> REQUIRED ACTION
Where does the word "computer" show up in the records? Copy every line that has it.

··········

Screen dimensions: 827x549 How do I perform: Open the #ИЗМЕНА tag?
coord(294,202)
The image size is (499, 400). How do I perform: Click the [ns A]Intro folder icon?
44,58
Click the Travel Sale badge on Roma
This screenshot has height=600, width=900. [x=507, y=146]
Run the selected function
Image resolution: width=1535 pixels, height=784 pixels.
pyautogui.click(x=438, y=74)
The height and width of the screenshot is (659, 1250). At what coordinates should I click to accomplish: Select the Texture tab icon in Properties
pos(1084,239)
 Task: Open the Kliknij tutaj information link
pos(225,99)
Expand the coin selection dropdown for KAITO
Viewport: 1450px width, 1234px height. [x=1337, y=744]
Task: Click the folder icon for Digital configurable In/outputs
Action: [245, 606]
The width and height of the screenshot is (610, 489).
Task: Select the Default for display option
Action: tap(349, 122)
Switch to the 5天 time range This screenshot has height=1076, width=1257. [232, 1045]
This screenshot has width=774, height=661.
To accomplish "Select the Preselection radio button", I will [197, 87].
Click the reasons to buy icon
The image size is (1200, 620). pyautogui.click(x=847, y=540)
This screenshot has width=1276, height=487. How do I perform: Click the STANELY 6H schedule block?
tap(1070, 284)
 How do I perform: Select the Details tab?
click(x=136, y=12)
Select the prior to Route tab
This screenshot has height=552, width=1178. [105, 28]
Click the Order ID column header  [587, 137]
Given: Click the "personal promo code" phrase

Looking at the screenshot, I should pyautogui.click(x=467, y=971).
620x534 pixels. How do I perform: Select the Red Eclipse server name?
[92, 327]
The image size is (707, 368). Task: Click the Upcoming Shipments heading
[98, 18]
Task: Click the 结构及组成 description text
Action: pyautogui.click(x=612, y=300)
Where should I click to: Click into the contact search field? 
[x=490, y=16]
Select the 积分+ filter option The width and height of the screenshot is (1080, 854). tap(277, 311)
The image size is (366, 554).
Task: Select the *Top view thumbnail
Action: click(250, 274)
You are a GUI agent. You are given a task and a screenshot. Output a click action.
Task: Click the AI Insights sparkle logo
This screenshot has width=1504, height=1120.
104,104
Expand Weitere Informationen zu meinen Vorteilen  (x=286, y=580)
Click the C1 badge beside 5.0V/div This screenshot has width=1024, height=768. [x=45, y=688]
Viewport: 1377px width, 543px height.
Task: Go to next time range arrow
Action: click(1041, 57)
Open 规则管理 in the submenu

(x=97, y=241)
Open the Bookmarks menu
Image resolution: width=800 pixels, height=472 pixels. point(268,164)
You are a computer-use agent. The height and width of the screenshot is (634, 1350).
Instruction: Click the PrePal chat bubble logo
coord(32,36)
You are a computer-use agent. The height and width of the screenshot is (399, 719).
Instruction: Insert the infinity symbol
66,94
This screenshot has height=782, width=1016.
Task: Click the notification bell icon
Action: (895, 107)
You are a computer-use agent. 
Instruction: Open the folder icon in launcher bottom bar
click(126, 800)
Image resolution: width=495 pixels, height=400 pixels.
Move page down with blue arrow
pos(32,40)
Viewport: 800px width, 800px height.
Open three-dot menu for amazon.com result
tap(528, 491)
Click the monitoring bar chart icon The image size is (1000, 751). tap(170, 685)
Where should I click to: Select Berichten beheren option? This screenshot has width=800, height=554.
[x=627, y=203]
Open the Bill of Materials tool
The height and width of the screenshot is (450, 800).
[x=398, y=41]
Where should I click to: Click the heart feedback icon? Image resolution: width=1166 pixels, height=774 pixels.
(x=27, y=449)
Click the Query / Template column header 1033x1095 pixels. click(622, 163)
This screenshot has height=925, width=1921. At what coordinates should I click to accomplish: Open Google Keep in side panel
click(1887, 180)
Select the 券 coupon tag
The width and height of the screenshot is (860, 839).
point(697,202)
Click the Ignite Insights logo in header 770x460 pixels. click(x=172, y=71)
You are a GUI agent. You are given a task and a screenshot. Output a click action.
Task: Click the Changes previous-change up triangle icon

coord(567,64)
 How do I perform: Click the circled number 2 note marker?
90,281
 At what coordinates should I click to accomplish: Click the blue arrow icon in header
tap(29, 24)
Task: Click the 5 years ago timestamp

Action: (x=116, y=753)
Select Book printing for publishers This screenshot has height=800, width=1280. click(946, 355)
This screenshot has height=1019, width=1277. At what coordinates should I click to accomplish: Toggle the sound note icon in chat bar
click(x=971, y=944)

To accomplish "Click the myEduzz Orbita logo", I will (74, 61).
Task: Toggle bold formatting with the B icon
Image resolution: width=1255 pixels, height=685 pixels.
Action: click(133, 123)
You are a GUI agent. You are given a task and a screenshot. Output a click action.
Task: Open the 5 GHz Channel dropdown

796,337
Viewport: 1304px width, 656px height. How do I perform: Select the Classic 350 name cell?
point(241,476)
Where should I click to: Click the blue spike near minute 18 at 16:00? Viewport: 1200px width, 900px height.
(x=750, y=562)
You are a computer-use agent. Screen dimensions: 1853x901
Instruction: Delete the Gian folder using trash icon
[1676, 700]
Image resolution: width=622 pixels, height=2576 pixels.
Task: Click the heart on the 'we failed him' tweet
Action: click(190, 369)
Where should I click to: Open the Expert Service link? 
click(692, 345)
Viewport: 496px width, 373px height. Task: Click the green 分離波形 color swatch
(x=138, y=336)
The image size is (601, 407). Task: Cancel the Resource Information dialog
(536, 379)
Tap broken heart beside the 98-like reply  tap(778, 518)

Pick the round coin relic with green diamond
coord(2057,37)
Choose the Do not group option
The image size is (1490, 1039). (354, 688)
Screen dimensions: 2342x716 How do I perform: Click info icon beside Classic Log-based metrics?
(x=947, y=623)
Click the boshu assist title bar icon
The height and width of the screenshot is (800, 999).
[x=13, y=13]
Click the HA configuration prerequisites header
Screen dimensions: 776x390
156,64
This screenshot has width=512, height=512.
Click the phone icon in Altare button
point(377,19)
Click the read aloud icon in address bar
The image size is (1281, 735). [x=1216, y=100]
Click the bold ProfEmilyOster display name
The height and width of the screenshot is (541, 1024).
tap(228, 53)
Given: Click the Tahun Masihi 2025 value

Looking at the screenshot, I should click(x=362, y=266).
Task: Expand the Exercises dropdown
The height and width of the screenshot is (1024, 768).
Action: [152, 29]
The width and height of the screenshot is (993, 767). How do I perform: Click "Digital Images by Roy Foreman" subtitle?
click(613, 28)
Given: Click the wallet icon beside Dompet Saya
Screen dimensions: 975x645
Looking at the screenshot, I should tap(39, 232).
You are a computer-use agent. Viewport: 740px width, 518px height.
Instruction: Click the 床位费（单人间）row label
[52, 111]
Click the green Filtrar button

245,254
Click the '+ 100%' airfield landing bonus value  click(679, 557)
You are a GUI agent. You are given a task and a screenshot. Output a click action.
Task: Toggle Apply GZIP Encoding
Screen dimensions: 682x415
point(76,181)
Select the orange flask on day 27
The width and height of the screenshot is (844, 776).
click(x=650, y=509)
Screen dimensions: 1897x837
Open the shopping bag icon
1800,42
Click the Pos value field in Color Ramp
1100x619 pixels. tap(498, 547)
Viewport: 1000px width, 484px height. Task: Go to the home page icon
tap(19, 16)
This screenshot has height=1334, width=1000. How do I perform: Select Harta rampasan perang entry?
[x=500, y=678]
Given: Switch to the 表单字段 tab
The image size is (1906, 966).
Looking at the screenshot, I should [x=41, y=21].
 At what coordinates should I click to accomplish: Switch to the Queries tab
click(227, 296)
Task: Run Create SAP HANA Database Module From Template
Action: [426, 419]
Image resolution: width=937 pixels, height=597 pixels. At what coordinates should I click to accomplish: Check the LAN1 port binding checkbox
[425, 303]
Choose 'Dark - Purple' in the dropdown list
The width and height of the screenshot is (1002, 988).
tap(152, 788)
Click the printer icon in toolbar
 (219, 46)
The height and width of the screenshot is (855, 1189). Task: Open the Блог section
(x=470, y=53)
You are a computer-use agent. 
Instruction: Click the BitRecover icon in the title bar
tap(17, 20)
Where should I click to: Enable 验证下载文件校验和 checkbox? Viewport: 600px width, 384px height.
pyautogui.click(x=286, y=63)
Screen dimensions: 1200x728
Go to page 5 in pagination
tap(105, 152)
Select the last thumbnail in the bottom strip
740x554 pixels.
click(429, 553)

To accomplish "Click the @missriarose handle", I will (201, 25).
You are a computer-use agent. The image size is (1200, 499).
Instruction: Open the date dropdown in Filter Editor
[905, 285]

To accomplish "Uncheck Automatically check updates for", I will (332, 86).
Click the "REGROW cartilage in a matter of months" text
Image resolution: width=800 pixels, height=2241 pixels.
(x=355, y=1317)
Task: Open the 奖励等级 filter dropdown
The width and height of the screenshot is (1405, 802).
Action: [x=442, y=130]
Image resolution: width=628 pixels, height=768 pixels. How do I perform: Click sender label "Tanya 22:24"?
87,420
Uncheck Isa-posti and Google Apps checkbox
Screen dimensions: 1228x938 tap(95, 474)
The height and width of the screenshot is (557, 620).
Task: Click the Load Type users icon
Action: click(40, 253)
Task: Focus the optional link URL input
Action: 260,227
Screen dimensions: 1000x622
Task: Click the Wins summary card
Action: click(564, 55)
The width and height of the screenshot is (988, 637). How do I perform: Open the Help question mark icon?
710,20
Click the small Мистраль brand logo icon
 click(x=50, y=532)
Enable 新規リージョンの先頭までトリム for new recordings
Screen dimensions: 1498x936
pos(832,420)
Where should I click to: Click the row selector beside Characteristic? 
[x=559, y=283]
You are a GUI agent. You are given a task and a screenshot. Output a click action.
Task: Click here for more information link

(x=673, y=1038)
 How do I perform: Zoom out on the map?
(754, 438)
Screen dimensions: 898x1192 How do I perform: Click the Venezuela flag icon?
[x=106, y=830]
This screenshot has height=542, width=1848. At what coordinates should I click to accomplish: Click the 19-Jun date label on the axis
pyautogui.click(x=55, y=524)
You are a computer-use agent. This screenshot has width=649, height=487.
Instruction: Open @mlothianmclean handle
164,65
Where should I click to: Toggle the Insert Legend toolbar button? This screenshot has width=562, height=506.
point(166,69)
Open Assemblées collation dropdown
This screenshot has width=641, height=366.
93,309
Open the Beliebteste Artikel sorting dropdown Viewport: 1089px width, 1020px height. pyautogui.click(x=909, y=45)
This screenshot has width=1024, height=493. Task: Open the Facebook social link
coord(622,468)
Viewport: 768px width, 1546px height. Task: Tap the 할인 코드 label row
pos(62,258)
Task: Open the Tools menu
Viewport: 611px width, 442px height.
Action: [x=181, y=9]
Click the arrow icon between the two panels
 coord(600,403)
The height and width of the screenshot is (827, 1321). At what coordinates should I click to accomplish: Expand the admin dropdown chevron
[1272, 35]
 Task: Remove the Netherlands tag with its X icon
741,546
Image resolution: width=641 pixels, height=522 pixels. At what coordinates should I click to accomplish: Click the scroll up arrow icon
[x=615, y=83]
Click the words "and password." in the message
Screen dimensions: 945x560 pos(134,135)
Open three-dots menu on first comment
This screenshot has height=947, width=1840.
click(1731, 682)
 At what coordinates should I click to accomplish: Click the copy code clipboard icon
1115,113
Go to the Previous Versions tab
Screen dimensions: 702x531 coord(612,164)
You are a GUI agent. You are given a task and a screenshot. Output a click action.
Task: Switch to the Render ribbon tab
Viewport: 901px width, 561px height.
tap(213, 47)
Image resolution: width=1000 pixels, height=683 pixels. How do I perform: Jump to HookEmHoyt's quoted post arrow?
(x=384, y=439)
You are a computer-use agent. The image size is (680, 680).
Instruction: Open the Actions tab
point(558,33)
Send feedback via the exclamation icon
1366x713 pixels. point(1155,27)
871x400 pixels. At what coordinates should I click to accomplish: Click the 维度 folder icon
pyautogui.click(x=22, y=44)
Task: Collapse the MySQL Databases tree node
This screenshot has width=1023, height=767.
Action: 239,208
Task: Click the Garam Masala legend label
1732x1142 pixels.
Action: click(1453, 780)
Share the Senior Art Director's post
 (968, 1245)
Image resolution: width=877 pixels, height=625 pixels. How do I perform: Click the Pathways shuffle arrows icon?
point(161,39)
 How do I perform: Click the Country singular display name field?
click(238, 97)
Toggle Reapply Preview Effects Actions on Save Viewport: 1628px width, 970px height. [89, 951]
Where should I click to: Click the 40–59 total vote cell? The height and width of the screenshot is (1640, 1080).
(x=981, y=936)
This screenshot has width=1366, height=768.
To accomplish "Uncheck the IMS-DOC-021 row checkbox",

··········

> WRITTEN ANSWER
You are a computer-use agent. The height and width of the screenshot is (634, 1350).
You are a computer-use agent. The height and width of the screenshot is (399, 719).
You are a computer-use agent. 
You are a computer-use agent. Screen dimensions: 1853x901
You are a computer-use agent. Viewport: 740px width, 518px height.
You are a computer-use agent. 
You are a computer-use agent. The image size is (1200, 499).
You are a computer-use agent. This screenshot has width=649, height=487.
You are a computer-use agent. The image size is (680, 680).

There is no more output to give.